Após sofrer uma sanção disciplinar aplicada pelo Conselho Nacional de Justiça (CNJ), Maria, Juíza Federal, decidiu ingressar com uma ação visando à anulação da respectiva decisão, a qual, ao se ver, teria afrontado diversos direitos fundamentais. À luz dessa narrativa, o foro competente é
- A)um Juiz Federal, mas apenas se Maria interpuser mandado de segurança.
Errada, porque juiz federal não é competente para revisar ato do CNJ, ainda que a ação seja mandado de segurança.
- B)o Supremo Tribunal Federal, mas apenas se Maria interpuser mandado de segurança.
Errada, porque o STF até é competente para atos do CNJ, mas essa competência não se limita ao mandado de segurança.

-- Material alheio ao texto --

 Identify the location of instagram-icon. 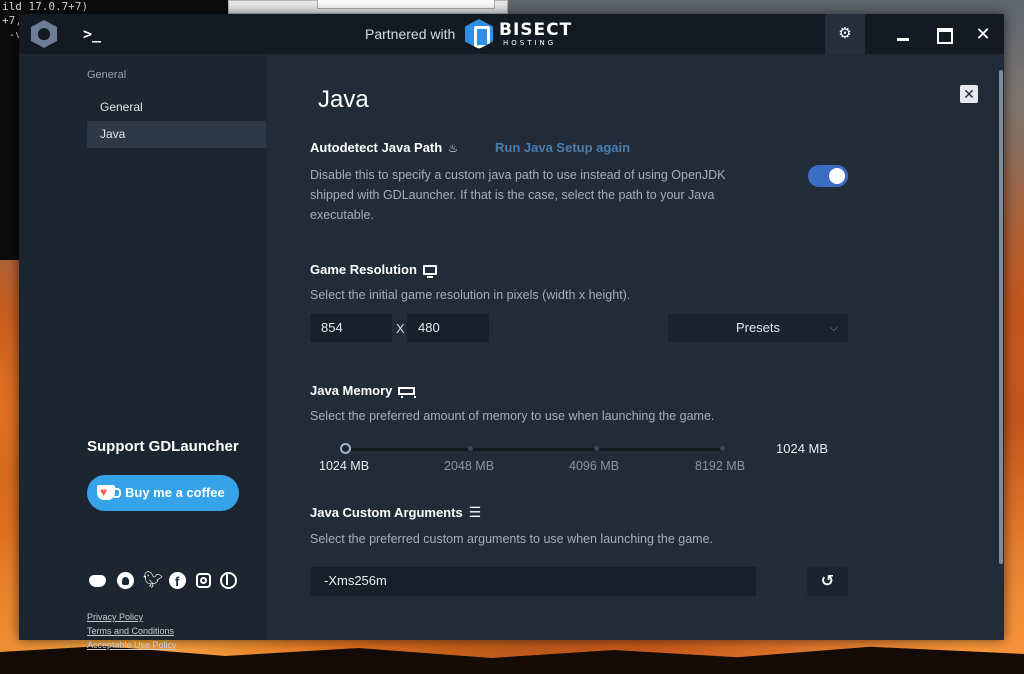
(204, 580).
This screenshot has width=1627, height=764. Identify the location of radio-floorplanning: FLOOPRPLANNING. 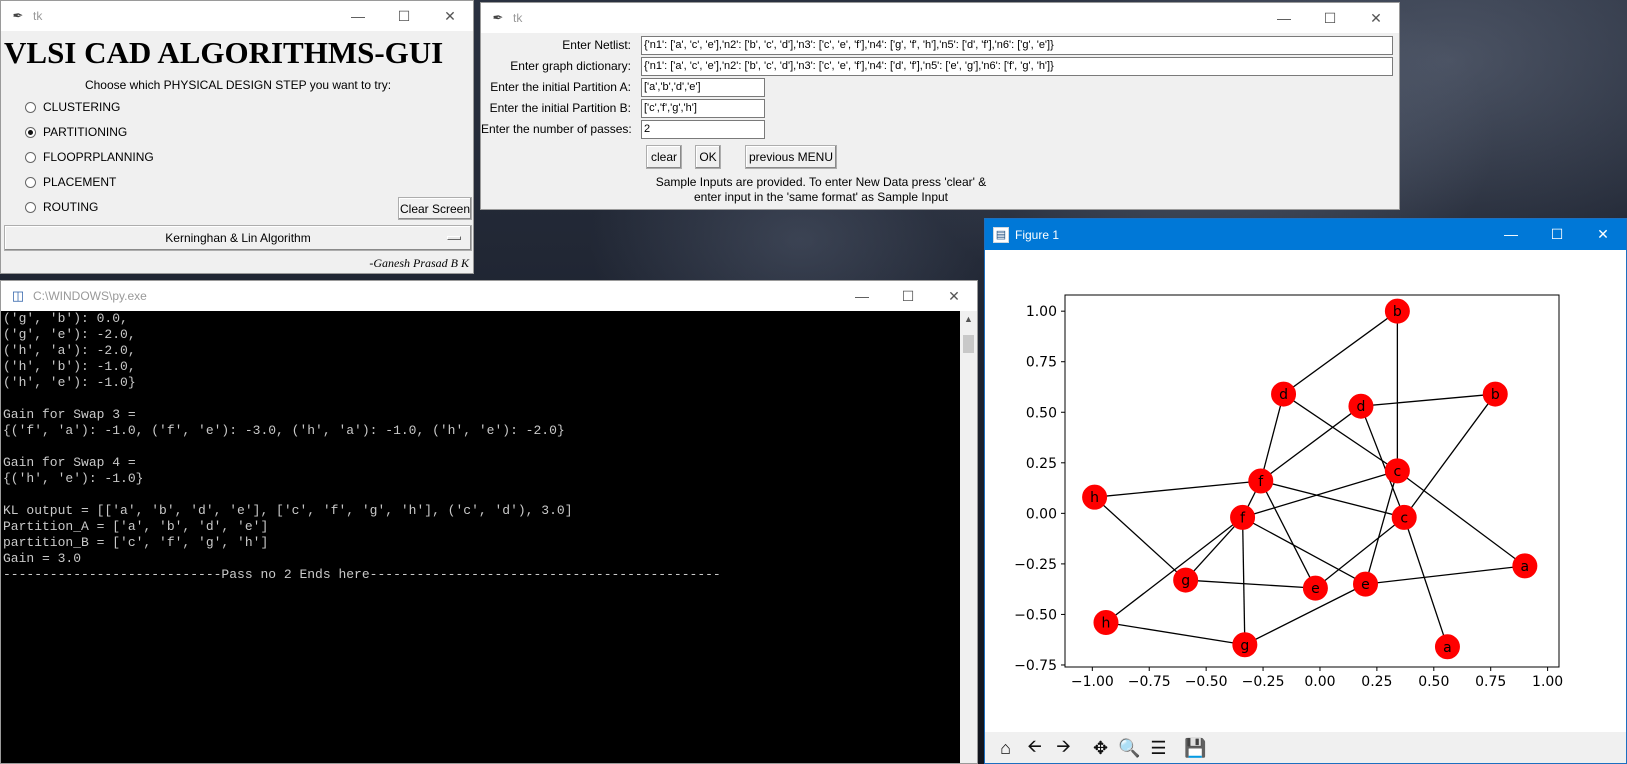
(90, 157).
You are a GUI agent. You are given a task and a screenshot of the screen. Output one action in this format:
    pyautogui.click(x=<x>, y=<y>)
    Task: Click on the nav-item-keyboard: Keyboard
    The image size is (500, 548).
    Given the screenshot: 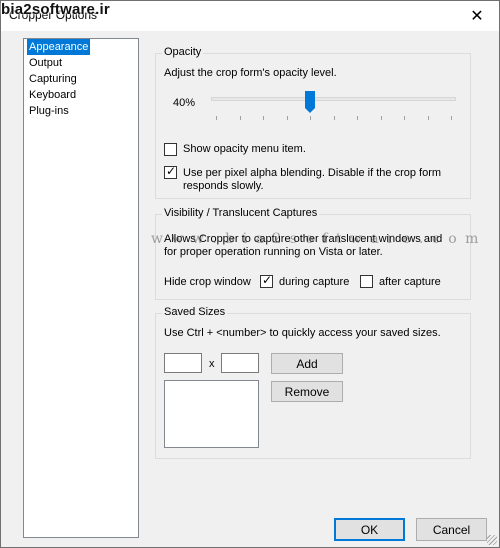 What is the action you would take?
    pyautogui.click(x=52, y=95)
    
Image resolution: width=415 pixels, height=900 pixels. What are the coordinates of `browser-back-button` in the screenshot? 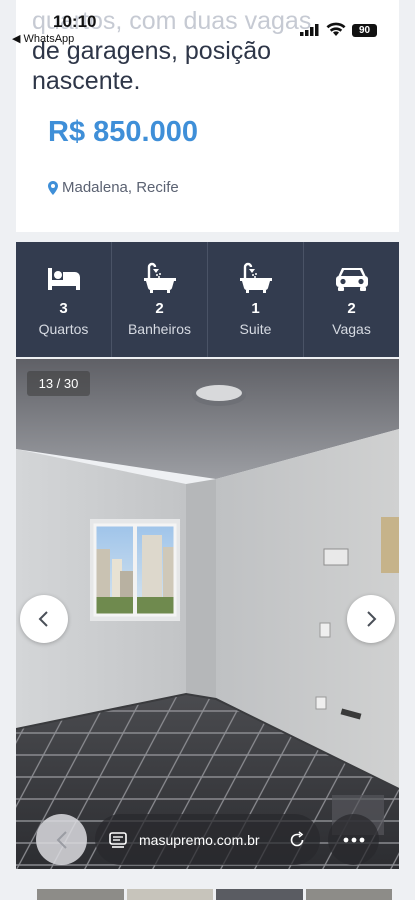 It's located at (62, 840).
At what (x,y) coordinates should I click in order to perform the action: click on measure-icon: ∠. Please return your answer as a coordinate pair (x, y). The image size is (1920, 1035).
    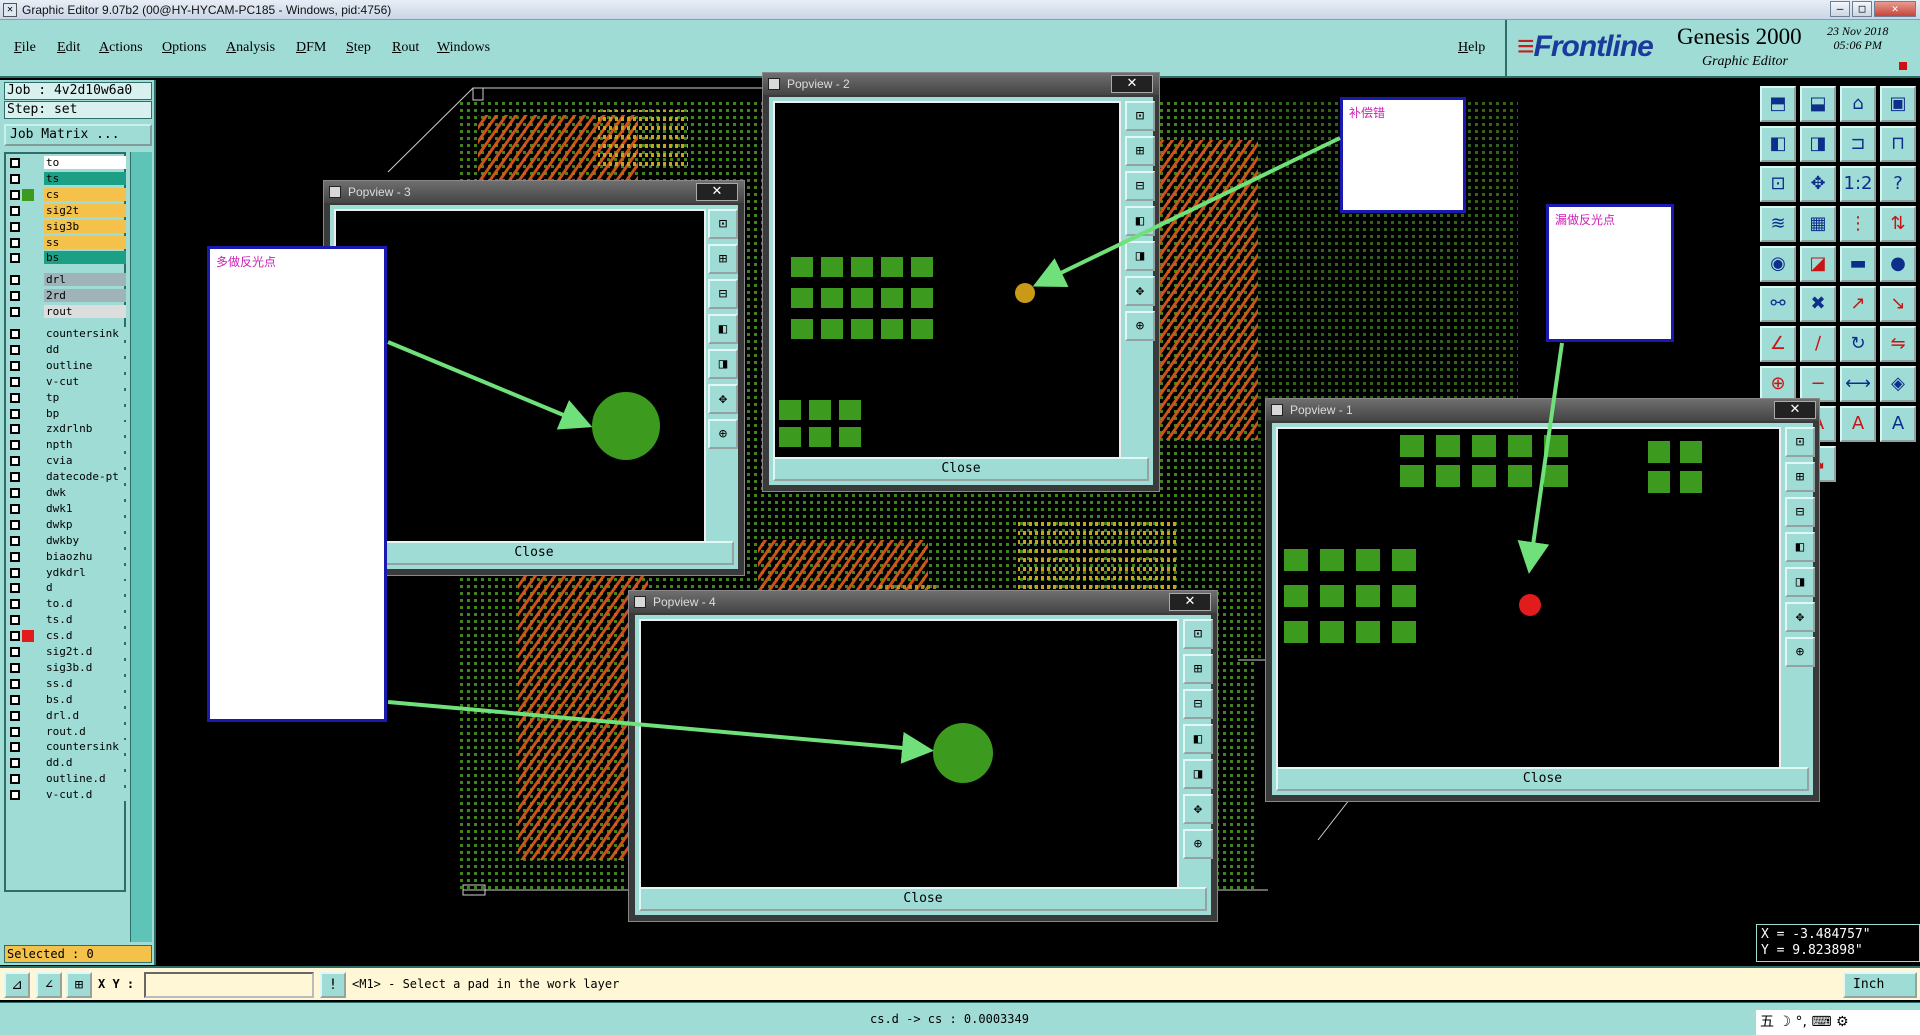
    Looking at the image, I should click on (49, 985).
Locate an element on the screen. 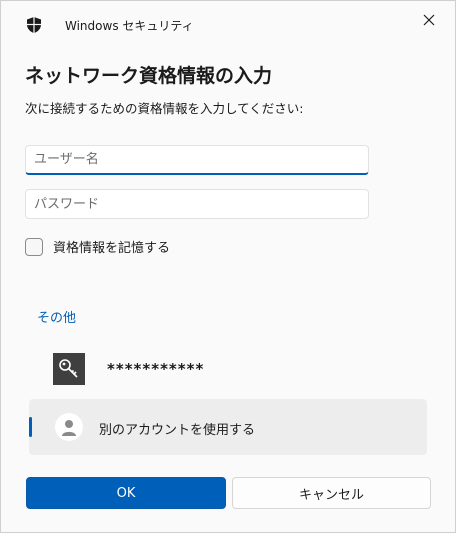 The image size is (456, 533). username-field-container is located at coordinates (197, 160).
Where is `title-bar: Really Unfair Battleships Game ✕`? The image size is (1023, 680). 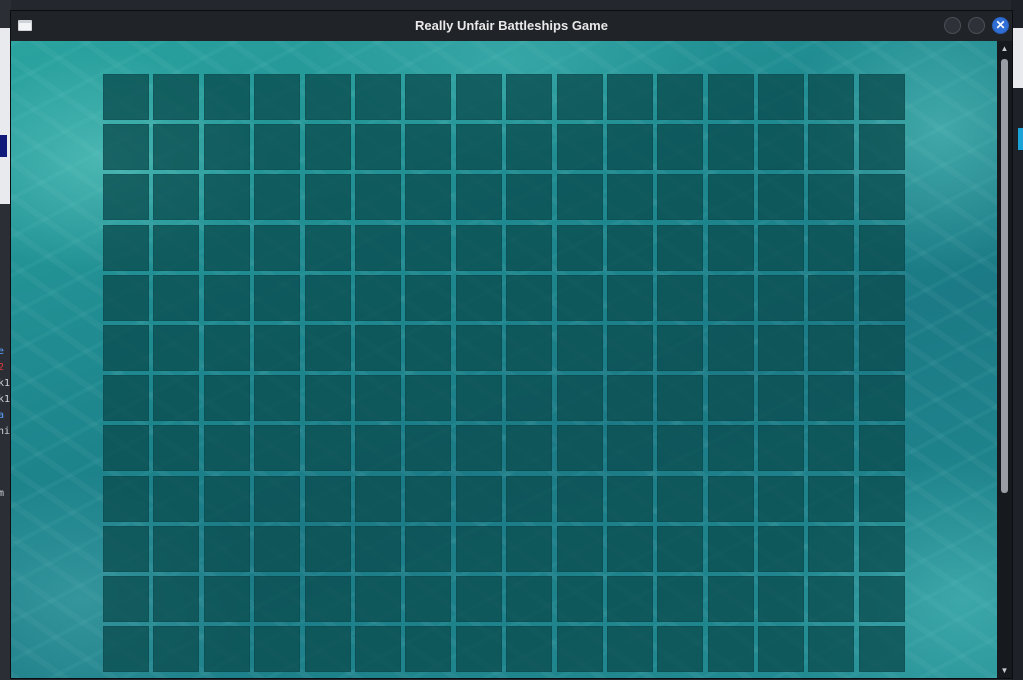
title-bar: Really Unfair Battleships Game ✕ is located at coordinates (512, 26).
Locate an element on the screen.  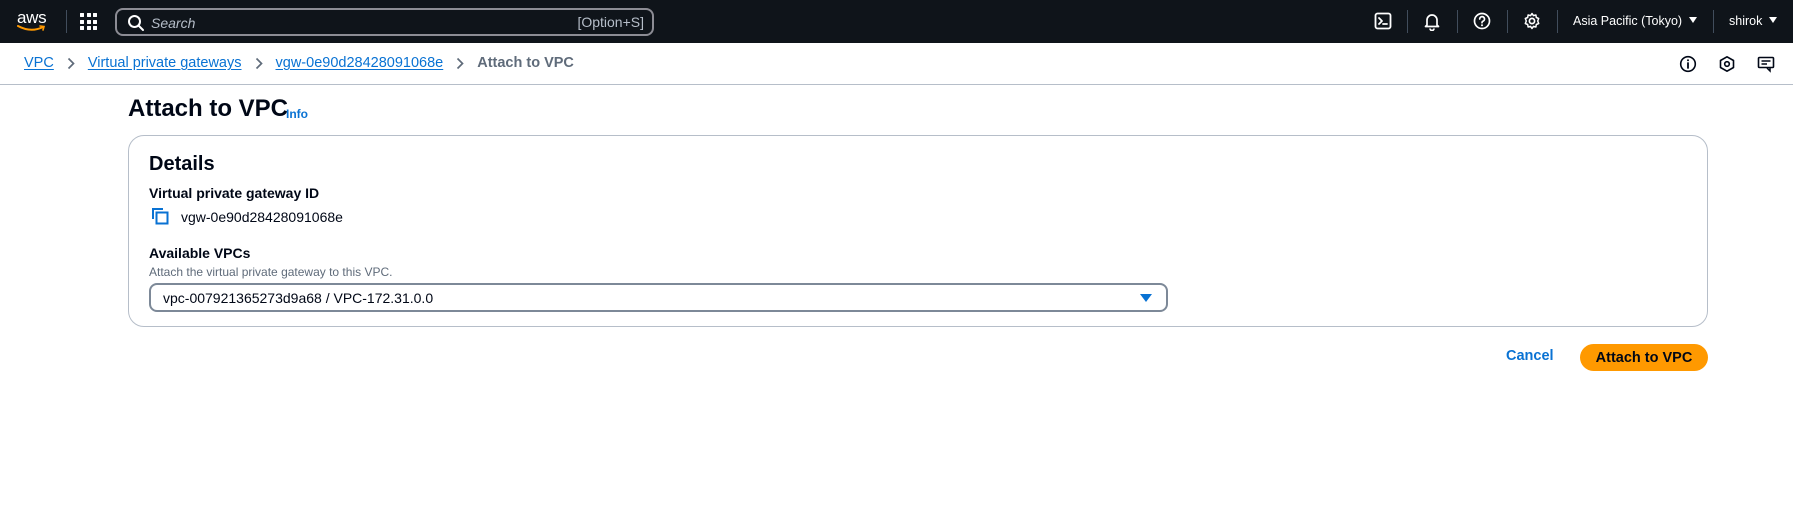
info-link: Info is located at coordinates (297, 114).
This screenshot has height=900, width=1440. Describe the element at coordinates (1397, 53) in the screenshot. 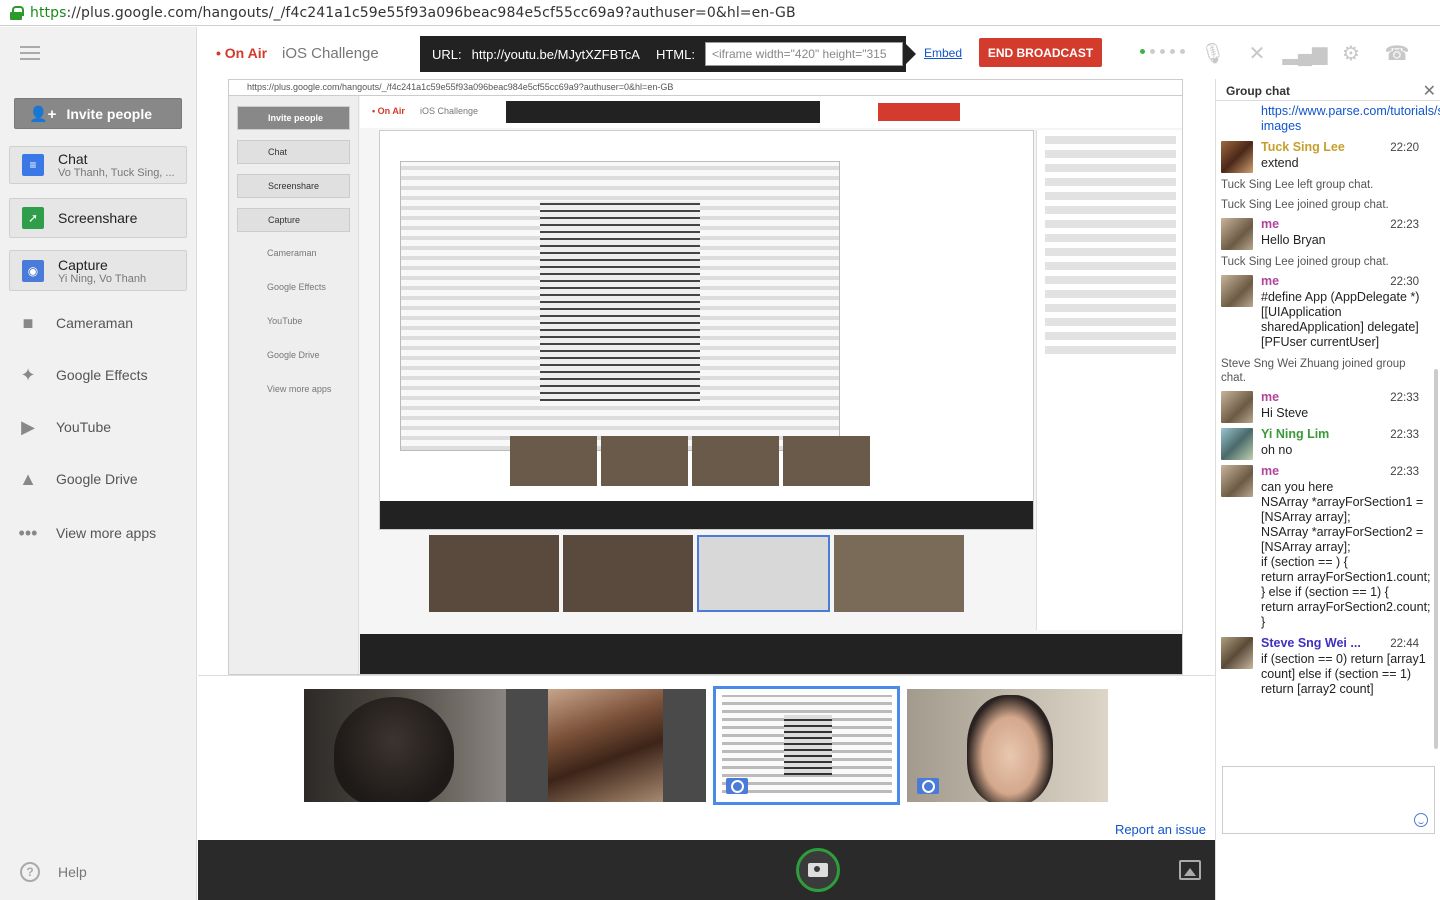

I see `hang-up-icon: ☎` at that location.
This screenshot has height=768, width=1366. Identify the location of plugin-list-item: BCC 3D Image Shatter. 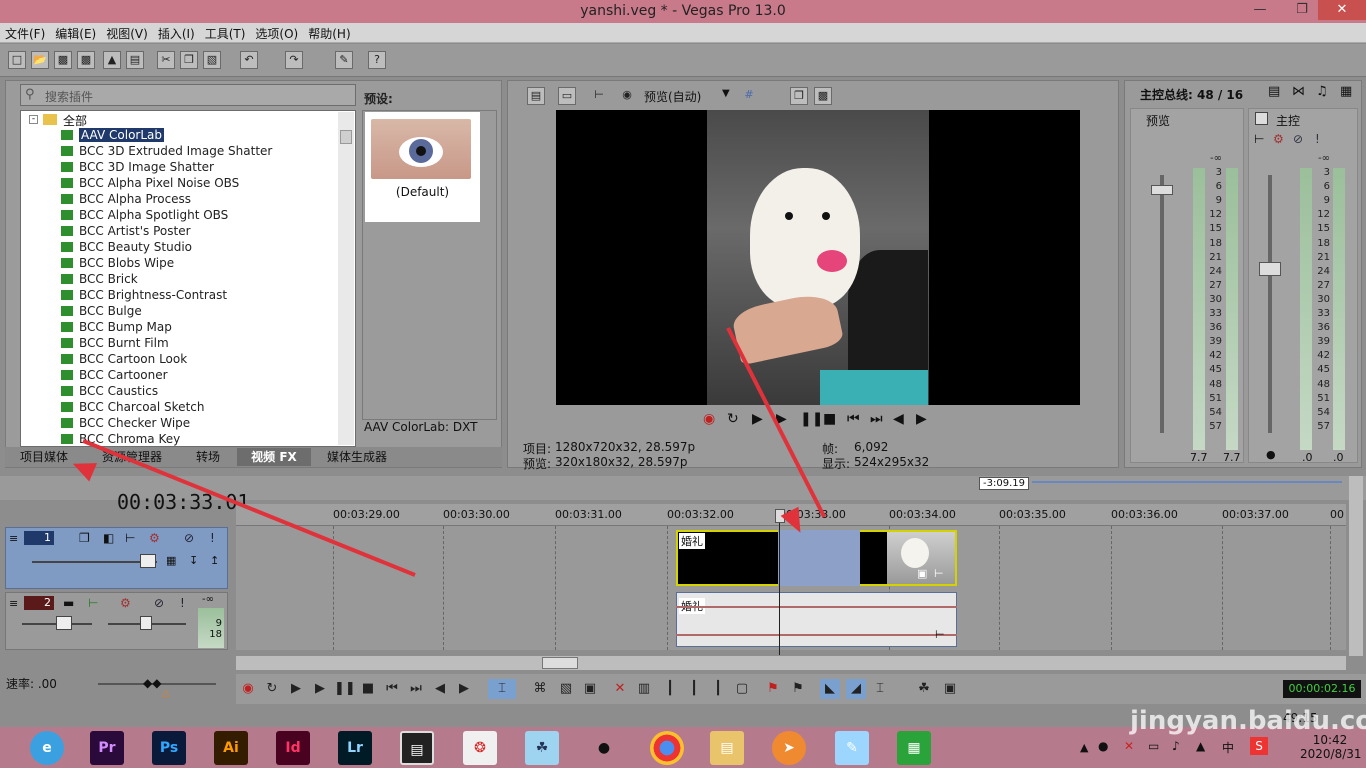
(138, 168).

- C)um Juiz Federal, qualquer que seja a ação proposta por Maria, incluindo eventual ação declaratória de nulidade ajuizada em face da União.
Errada, porque a competência não é de juiz federal em nenhuma hipótese quando se impugna decisão do CNJ.
- D)o Supremo Tribunal Federal, qualquer que seja a ação ajuizada por Maria, incluindo eventual ação declaratória de nulidade ajuizada em face da União.
Certa, pois o STF é o foro competente para ações que questionem decisão disciplinar do CNJ, independentemente do tipo de ação proposta.
- E)o Superior Tribunal de Justiça, que, por imposição constitucional, deve apreciar as ações ajuizadas em detrimento das decisões disciplinares proferidas pelo CNJ.
Errada, porque o STJ não tem competência constitucional para julgar ações contra decisões do CNJ.
Gabarito: D
O CNJ é um órgão de controle administrativo do Poder Judiciário, mas isso não significa que suas decisões possam ser levadas a qualquer juiz da primeira instância. Quando a discussão é sobre ato do CNJ, a Constituição concentra a competência no Supremo Tribunal Federal, por força do art. 102, I, r, que inclui, entre as competências originárias do STF, o julgamento de mandado de segurança e habeas data contra atos do CNJ e do CNMP. A jurisprudência do STF também ampliou essa lógica para outras ações que visem desconstituir ato do CNJ, porque não faria sentido permitir que um juiz comum revisasse ato de um órgão nacional sujeito ao controle direto da Corte Constitucional. No caso, Maria foi punida disciplinarmente pelo CNJ e quer anular a decisão por alegada ofensa a direitos fundamentais. O ponto central não é só o nome da ação, mas quem praticou o ato impugnado. Se o alvo é uma decisão do CNJ, a competência tende a ficar no STF, mesmo que a ação seja uma ação declaratória de nulidade, e mesmo que a União figure no polo passivo por formalidade processual. Por isso, a alternativa correta é a D. A banca FGV costuma cobrar esse detalhe com uma pegadinha clássica: muita gente lembra do mandado de segurança, mas esquece que a competência do STF não fica presa a ele quando o ato atacado é do CNJ. Aqui, o foro competente é o Supremo, qualquer que seja a ação proposta contra a decisão disciplinar do Conselho.